I stepped out of the stacks and looked over the railing to the tables below, then pointed to an empty one. “There.”

He followed my finger and nodded, then took for the stairs. I followed like a worried bird whose eggs were being carted away. My heart and I were relieved when he placed the heavy pile on the table. Then he winked and started away. “If I can help again, you know where I’ll be.”

Three tables down, Kitch and the brothers were watching, mouths open, eyebrows raised.

I rolled my eyes and waved my fingers. They scooped up their things and moved down to join me.

Flann pulled out a chair. “Nice lookin’ fella.”

“I hadn’t noticed,” I said, but I could feel myself blushing. The truth was the man had been ten degrees better than nice looking. He’d been clean shaven, well dressed, with slightly golden brown hair that reached just below his collar, combed back from his face and still wet from a shower. And best of all, he in no way resembled a Highlander from the 18thcentury. “He smelled like old leather and fresh air, probably the literal name of his deodorant.”

While my companions laughed quietly, I felt the hairs on the back of my neck stand. I looked up at the railing above us, and though I saw nothing, I was sure someone was watching. But after a few minutes, the paranoia faded, and I helped sort through the books I’d gathered. Since some were in English, I did some skimming of my own and decided to research healing stones another day.

We decided to split up to get lunch. The brothers stayed with the books while Kitch and I went for a quick bite. Then the two of us stayed while the brothers took their turn, all so the books wouldn’t get tied up on a trolley somewhere.

“These are grand, Lennon,” Brian said at the end of the day. “But tomorrow, I think we should search for mentions of Moire, with an e. As opposed to Moira with an a, which involves the Greeks. If she did the naming, we should find out what she named. Perhaps yer star stone was among them.”

A gentle reminder that the man could read my mind easily.

When we reached the car, alarms clanged in my head. Kitch slipped behind the wheel and I waited until we were all buckled in before I told the others. “I don’t think we should drive straight home. I’m sure we’re being watched. And Wickham said—”

“We’ll head south.” Kitch sounded calm, like he’d been followed was old hat for him. “There’s a chance it’s just yer admirer, but we’ll take no chances.” He dialed his phone. “Wickham? We’re being tailed.” He told the brothers to make some space between them, and a few seconds later, Wickham joined us.

“Everyone, grab a handle if ye please.”

I gripped the door handle as if my life depended on it, and a second later, we were rolling up the drive headed for the dormant fountain in front of the mansion. Kitch hit the brakes a little hard and apologized.
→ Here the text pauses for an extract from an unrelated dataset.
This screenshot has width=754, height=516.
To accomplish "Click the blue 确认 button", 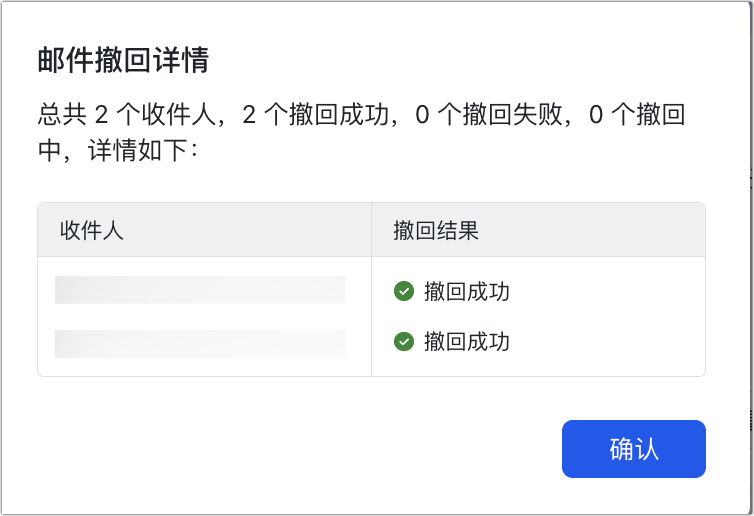I will click(x=633, y=449).
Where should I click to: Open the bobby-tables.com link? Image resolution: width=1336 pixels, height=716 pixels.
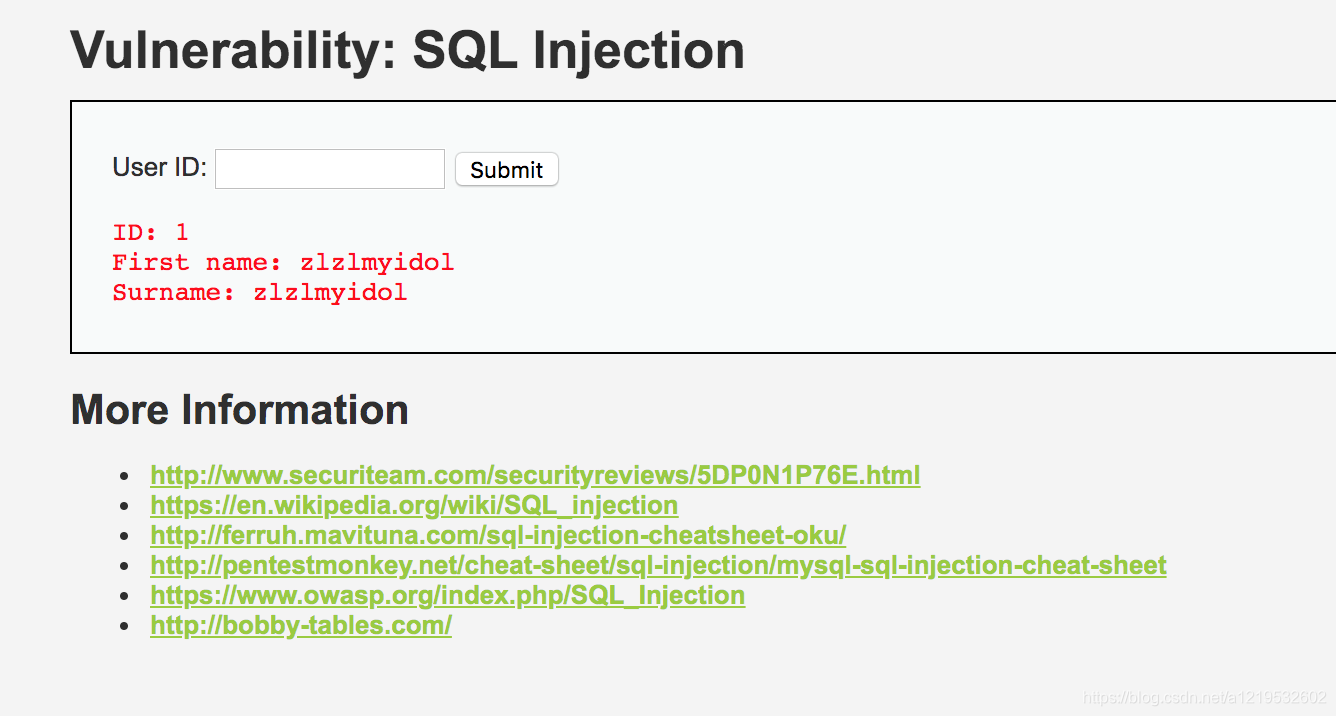click(301, 626)
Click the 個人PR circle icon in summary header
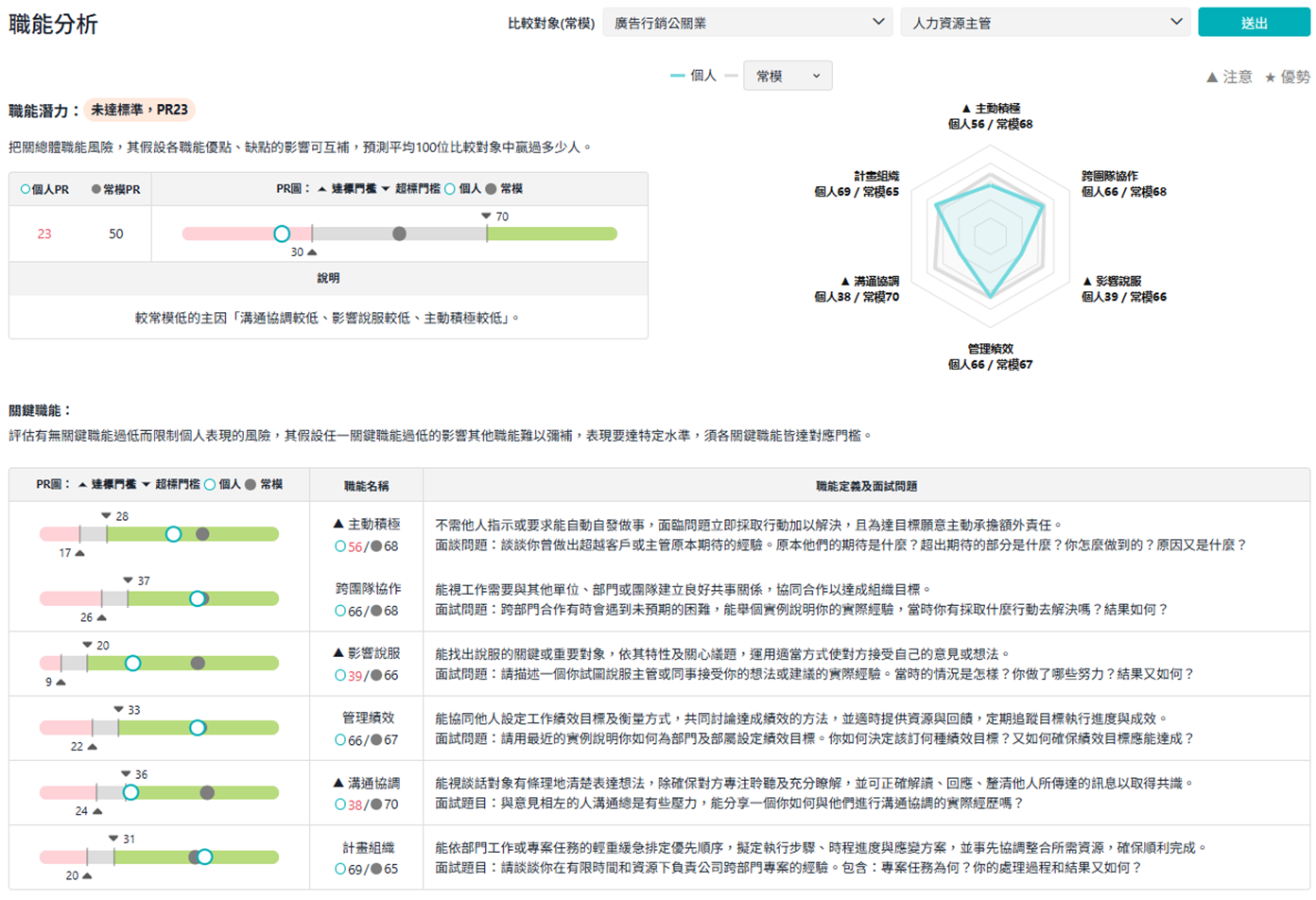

I turned in my seat. “But Wickham, didn’t we just give away one of our weapons? If it was a fairy following us, won’t he know now that we can disappear?”
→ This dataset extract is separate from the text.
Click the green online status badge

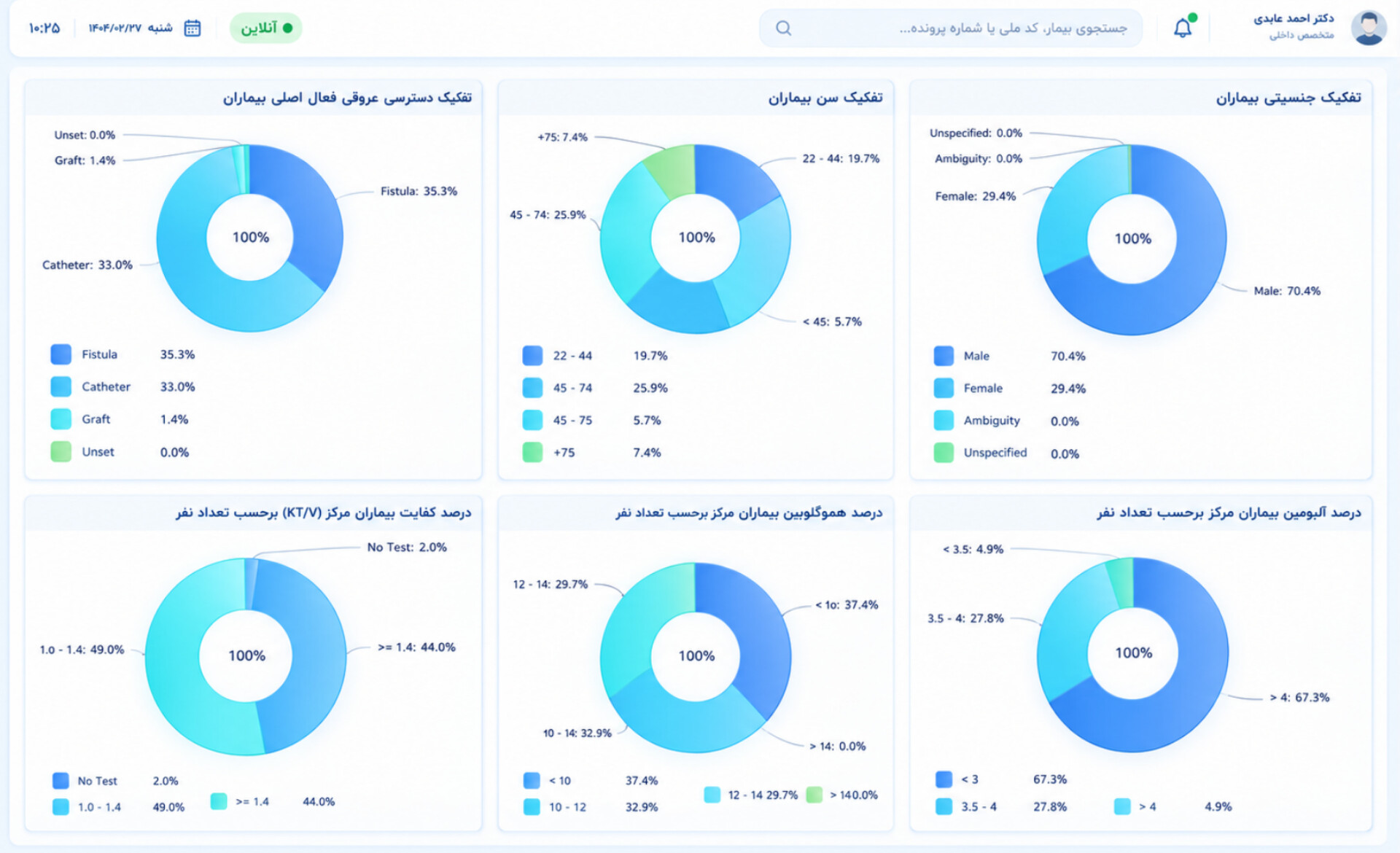(266, 28)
“Nay. No matter who was following, they’ll keep on following, for I sent ghosts of ourselves and the car on toward London, to fade into the fog. A little trick I learned from my niece. She used to leave the specter of herself in her bed when she needed to leave the house in the middle of the night. I’ve found it quite useful.”
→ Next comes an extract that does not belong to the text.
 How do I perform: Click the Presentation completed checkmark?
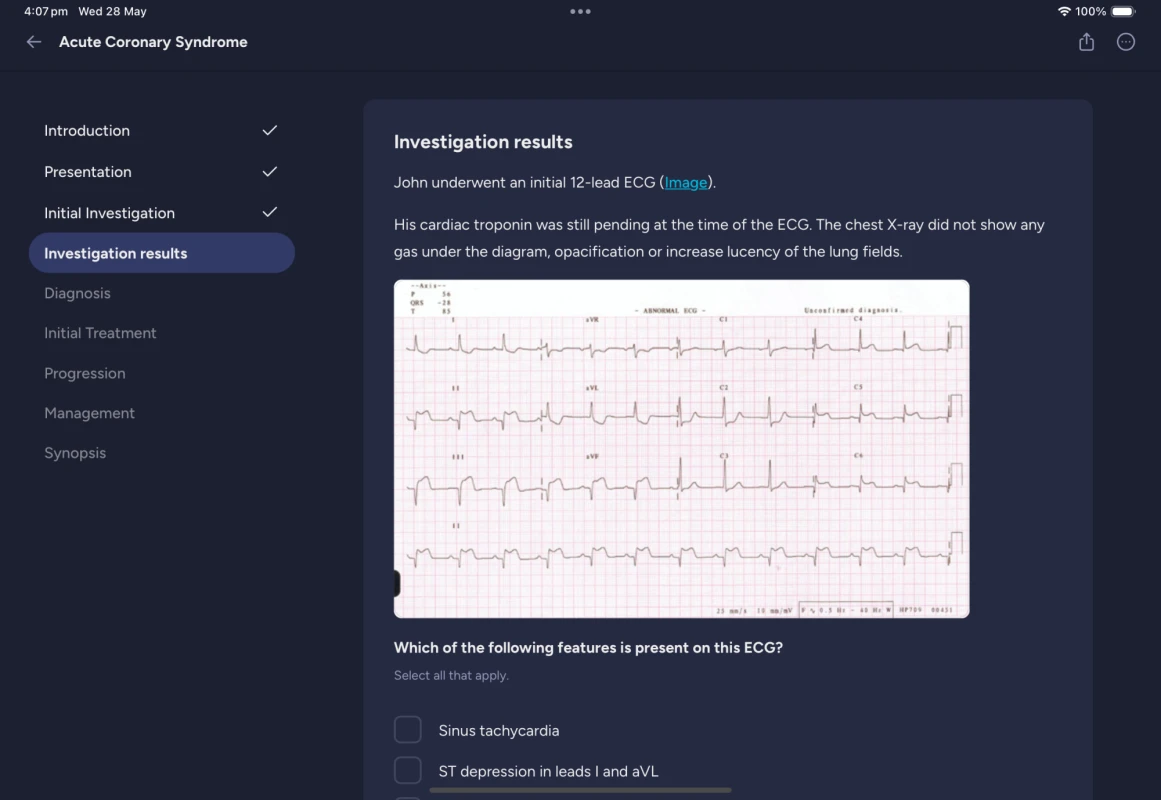tap(269, 171)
Two weeks passedwith no reports of slaughtered twins anywhere along the Ninth Meridian East, but that might have been due to the fact that Wickham brought home a pair of witches from Tunisia to add to the house staff. Meral and Reem Bahri were young and energetic, he reasoned, and could save the not-so-young Youngs from overdoing.

He avoided me after he brought them home. He disliked being thanked almost as much as he hated me pointing out that he wasn’t the heartless man he thought he was.

I saw that “nice lookin’ fella” in the libraries now and then. We smiled from a distance but never spoke, and I never again had that sense I was being watched.

As a team, we came up with a route home that took us out of town in the opposite direction, across stretches of road where stalkers would be exposed, then around the outskirts and home again. It was tedious, but we didn’t have to rely on Wickham to save us every day.

One morning, Brian asked me to find a book for him that he’d skimmed before. It was one from the section of fairy books on the upper floor, where I’d first met “Nice Lookin’ Fella.” I was both relieved and disappointed to find the desk and the leather chair empty.

“Why is it,” a familiar voice asked from the end of the shelf, “you are with a different man every time I see you?”

I looked up and smiled into rich brown eyes, crinkled at the corners. Nice Lookin’ Fella’s smile made the high planes of his cheeks rounder than I remembered. “Hello.”

“I can either be disturbed by it or encouraged. Either ye fancy a lot of men—bad news, or you haven’t landed on one in particular—good news. That means I have a chance.” An Irish accent, but slight. If he was trying to hide it or had simply lost it, there was no telling. “Come to dinner with me so we can have a proper conversation, one we won’t have to whisper.”

I shook my head but couldn’t shake my smile. “You don’t want to have dinner with me.”

“I don’t?”

“No. I’m a package deal. I’d have to bring a chaperone.”

“Ah. I see. You must be some sort of princess, then?”

“Hardly.”

“Excellent. I have a policy against wooin’ princesses. I’ll pick you up at six?”